**Work to complete**
How many lines in the records below contain the word "mark"? Give only the number.

**Stored items**
/---

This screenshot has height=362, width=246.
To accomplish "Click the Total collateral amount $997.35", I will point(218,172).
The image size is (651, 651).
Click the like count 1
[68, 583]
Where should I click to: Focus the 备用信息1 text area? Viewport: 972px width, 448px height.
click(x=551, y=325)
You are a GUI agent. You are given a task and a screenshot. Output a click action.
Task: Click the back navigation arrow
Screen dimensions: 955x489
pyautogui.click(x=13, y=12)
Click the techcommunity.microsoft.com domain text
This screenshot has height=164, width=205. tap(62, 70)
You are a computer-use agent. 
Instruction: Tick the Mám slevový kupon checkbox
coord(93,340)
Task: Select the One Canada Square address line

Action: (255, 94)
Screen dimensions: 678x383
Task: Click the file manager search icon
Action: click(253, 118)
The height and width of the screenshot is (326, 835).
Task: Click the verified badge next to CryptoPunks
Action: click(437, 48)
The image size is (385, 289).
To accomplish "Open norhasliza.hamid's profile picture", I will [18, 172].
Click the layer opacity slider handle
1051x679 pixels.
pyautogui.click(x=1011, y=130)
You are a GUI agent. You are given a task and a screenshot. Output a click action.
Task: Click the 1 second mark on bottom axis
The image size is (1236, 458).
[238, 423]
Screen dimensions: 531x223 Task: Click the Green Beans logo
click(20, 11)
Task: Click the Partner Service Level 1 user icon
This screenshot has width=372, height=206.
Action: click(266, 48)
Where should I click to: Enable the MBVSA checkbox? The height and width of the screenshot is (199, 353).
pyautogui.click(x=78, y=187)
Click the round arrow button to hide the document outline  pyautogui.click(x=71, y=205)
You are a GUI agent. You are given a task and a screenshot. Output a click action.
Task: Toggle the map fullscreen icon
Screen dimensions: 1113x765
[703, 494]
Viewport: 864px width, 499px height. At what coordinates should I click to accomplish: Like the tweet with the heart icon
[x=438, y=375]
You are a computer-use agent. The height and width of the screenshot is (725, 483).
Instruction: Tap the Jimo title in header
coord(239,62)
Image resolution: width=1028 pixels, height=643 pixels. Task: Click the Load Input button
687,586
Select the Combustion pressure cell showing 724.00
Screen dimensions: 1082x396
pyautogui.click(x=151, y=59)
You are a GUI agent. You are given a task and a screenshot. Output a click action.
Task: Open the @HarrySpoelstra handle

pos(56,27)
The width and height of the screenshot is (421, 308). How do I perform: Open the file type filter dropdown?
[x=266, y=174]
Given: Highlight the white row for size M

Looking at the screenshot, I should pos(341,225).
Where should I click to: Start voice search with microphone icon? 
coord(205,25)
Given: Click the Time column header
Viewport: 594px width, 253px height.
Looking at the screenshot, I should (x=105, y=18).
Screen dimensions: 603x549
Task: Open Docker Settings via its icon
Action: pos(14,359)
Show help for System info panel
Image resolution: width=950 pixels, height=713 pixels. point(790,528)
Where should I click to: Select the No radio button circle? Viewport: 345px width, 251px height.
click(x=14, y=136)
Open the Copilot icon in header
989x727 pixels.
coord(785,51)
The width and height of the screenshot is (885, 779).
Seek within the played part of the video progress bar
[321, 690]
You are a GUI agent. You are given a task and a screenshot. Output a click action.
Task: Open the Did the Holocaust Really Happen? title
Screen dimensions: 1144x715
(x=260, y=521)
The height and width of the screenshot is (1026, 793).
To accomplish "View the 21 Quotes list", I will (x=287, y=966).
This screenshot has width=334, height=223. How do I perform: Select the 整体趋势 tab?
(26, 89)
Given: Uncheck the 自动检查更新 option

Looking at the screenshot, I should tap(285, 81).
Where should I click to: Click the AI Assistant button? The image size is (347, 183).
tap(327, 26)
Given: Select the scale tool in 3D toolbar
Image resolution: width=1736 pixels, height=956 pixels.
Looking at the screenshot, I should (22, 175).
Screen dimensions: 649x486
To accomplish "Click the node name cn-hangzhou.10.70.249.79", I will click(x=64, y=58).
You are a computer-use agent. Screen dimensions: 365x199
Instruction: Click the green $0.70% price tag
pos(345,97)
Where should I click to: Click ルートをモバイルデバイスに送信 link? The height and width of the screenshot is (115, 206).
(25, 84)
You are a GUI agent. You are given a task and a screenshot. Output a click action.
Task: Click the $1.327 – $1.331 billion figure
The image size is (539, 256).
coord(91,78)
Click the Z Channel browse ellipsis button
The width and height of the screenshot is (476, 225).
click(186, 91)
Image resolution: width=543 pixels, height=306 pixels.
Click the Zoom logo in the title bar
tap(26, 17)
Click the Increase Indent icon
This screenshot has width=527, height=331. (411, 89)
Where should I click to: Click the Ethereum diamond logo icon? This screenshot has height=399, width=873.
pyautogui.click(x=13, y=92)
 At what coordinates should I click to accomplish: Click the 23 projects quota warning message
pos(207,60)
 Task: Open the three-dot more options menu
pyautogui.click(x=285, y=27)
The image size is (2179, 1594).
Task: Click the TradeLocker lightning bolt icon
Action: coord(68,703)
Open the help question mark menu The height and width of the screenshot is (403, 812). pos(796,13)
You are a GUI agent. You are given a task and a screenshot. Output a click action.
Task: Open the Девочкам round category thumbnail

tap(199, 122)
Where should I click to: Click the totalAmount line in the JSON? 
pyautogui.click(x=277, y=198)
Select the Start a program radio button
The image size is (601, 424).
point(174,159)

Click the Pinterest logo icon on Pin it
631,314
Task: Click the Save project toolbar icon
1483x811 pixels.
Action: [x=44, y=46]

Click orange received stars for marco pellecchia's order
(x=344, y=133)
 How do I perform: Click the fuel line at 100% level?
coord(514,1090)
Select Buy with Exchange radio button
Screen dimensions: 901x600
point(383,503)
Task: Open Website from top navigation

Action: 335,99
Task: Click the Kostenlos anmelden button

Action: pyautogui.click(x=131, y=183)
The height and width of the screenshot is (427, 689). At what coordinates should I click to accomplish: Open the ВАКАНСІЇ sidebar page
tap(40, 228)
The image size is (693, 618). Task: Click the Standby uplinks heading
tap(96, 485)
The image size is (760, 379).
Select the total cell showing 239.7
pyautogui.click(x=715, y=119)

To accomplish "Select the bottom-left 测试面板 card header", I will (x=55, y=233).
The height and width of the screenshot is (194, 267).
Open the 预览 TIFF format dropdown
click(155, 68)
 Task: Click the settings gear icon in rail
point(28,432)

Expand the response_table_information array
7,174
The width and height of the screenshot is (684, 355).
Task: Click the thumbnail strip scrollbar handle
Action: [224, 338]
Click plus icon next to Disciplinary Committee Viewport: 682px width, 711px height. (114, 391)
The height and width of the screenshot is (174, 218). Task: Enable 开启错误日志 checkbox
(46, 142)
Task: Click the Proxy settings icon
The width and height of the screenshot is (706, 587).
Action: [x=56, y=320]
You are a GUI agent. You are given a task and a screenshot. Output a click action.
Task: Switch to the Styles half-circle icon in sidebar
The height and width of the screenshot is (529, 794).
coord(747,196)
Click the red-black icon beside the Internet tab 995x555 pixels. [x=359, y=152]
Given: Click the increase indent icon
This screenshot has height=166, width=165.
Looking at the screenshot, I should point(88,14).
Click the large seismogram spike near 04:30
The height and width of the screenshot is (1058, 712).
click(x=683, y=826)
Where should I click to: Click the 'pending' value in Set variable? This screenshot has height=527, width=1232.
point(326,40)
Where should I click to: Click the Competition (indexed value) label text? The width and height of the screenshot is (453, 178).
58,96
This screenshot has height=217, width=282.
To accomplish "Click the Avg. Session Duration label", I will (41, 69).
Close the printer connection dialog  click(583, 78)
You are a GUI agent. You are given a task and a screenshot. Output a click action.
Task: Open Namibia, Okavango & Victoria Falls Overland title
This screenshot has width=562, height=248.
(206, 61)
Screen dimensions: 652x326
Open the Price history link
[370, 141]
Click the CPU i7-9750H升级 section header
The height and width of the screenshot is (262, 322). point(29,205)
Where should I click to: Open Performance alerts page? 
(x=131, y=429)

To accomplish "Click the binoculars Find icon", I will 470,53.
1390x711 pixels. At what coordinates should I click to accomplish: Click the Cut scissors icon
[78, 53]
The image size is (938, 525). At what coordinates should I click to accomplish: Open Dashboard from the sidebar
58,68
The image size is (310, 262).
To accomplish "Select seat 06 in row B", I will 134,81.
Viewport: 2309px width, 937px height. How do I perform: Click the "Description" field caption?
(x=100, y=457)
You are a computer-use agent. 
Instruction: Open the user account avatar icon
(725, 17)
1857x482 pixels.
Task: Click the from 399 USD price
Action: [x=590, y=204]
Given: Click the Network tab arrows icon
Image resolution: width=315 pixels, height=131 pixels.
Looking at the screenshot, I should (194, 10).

\---

**Reply to the exercise**
2